I've been practicing with some kind of recorder consistently for the last 10 years. For better or worse, I believe that every student must learn proper self-evaluation. During my student years, I've gone from the low-tech mirror to the high-tech webcam mounted on my bridge and Zoom handy recorders. I've used my trusty Dr. Beat DB 90 as a drone tuner, and Pano Tuner app as a visual guide. I've used electronic keyboards and music notation software (Finale and Sibelius) as pitch-matching guides. I've embraced technology to its fullest as a professional cellist and educator.
All of my students have access to a video recording device on their phones or their parents' phones, so there is no excuse not to start the self-evaluation process immediately. Besides technique, I teach my students self-evaluation using mirrors (low tech) and audio/video recorders (high tech).

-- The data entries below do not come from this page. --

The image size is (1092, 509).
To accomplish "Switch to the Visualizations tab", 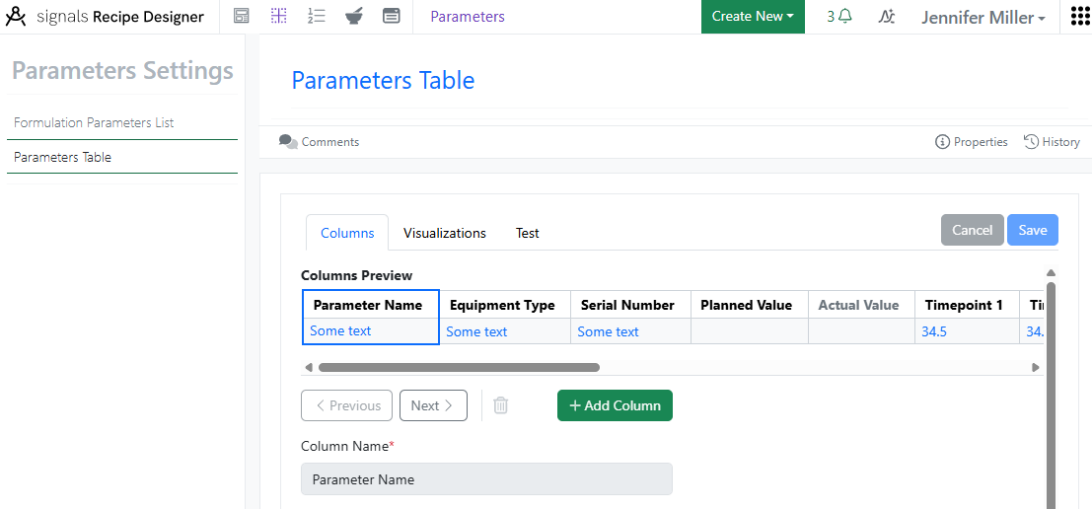I will (444, 233).
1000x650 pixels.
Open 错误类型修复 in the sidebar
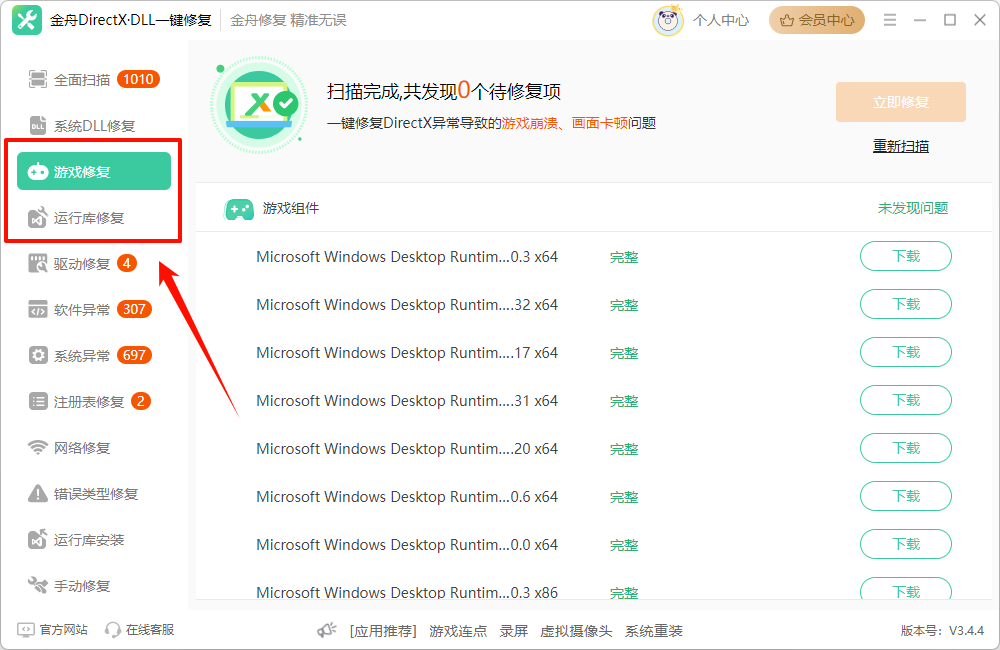90,493
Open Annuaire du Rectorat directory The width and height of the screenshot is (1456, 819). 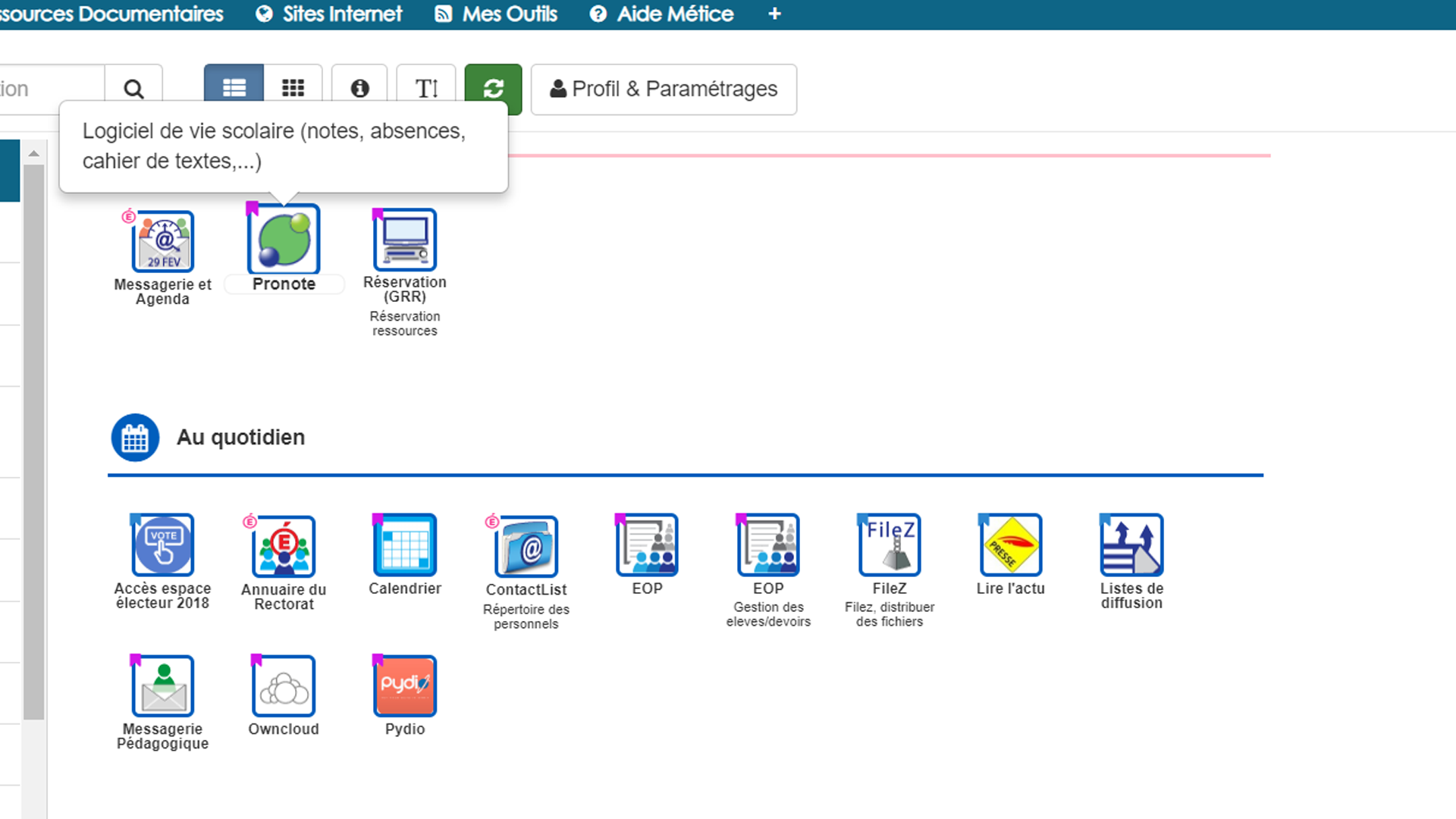click(284, 547)
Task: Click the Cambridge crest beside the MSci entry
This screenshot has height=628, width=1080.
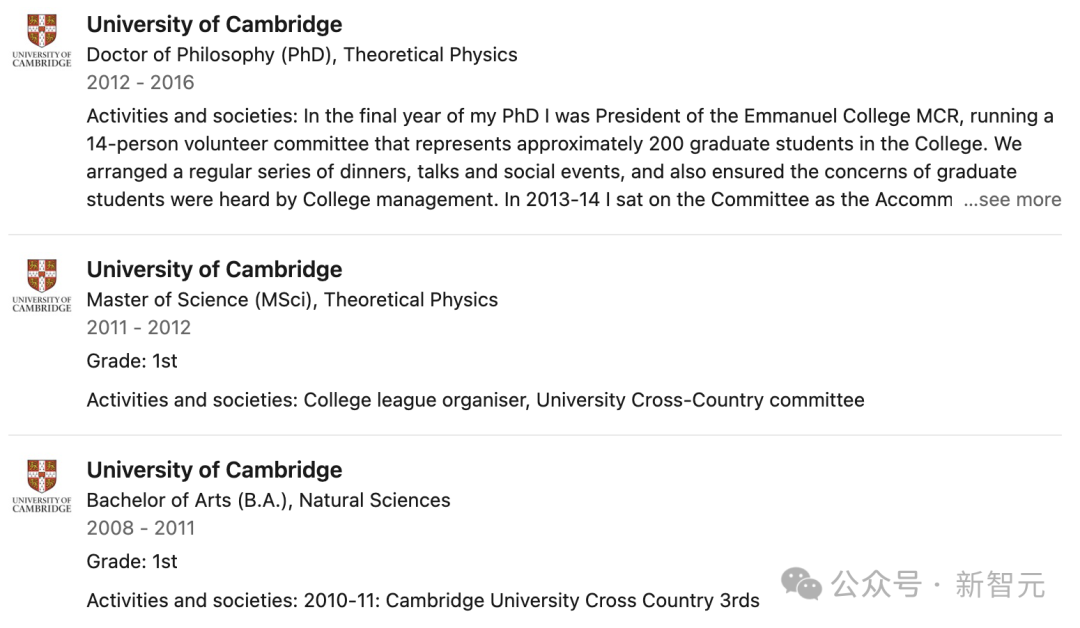Action: (42, 285)
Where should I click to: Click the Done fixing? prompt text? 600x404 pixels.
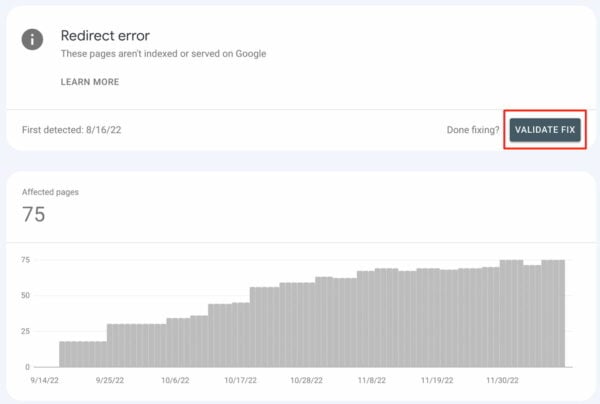click(x=473, y=130)
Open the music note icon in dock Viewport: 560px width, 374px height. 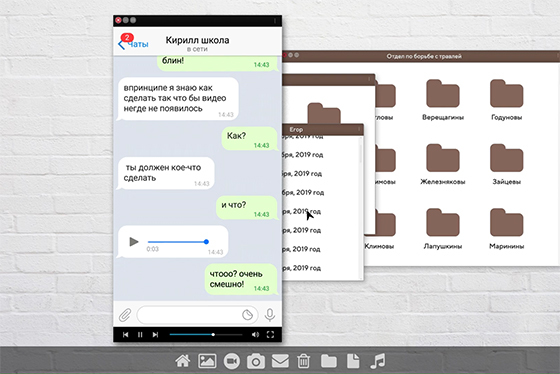[x=378, y=361]
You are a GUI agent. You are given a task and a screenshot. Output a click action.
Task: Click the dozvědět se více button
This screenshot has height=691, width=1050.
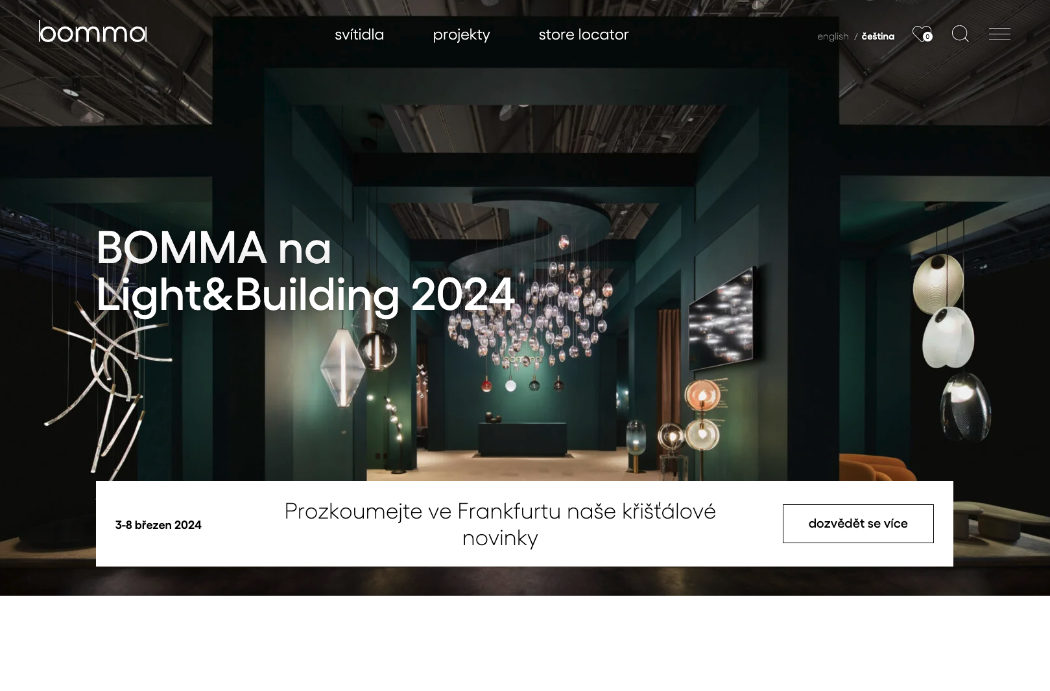pyautogui.click(x=858, y=524)
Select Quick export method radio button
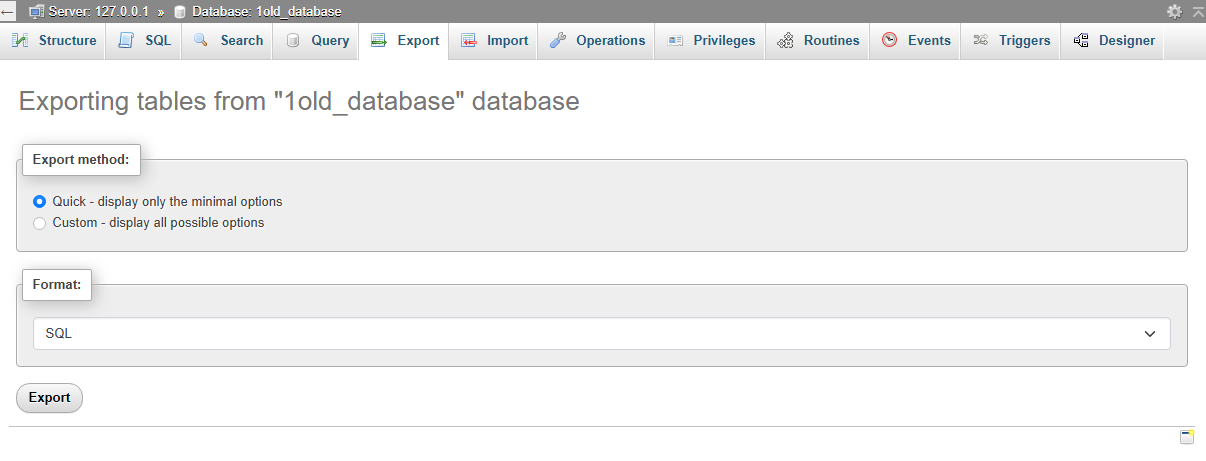Image resolution: width=1206 pixels, height=461 pixels. coord(40,201)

My current practice setup is in the above picture. I use a Zoom H5 recorder in live monitoring mode with the mics 1-2 inches from the bridge. The gain is set to where I can comfortably hear every single scratch and inconsistency in sound. I listen through the Westone UM50 in-ear monitors (IEMs); I've used Shure and other Westone IEMs before. For the reference pitch, I use Sibelius Ultimate; I've used Finale and other versions of Sibelius before. My laptop is connected to Zoom via one of the inputs, which mixes with my tone in the headphones when I play along. Sibelius is furnished with Note Performer 3.2, usually on a non-vibrato setting of an organ, clarinet, or solo double bass. Of course, some knowledge of notation software is required. When using an electronic keyboard, you can use the same setup, only you will need to record the excerpts of music you are practicing, and you won't have as many saving options.
I hope that this post will be helpful to people who are looking for new practice techniques. This technique is definitely not for everyone. But if you are an auditory learner, this technique could be a lifesaver and time saver.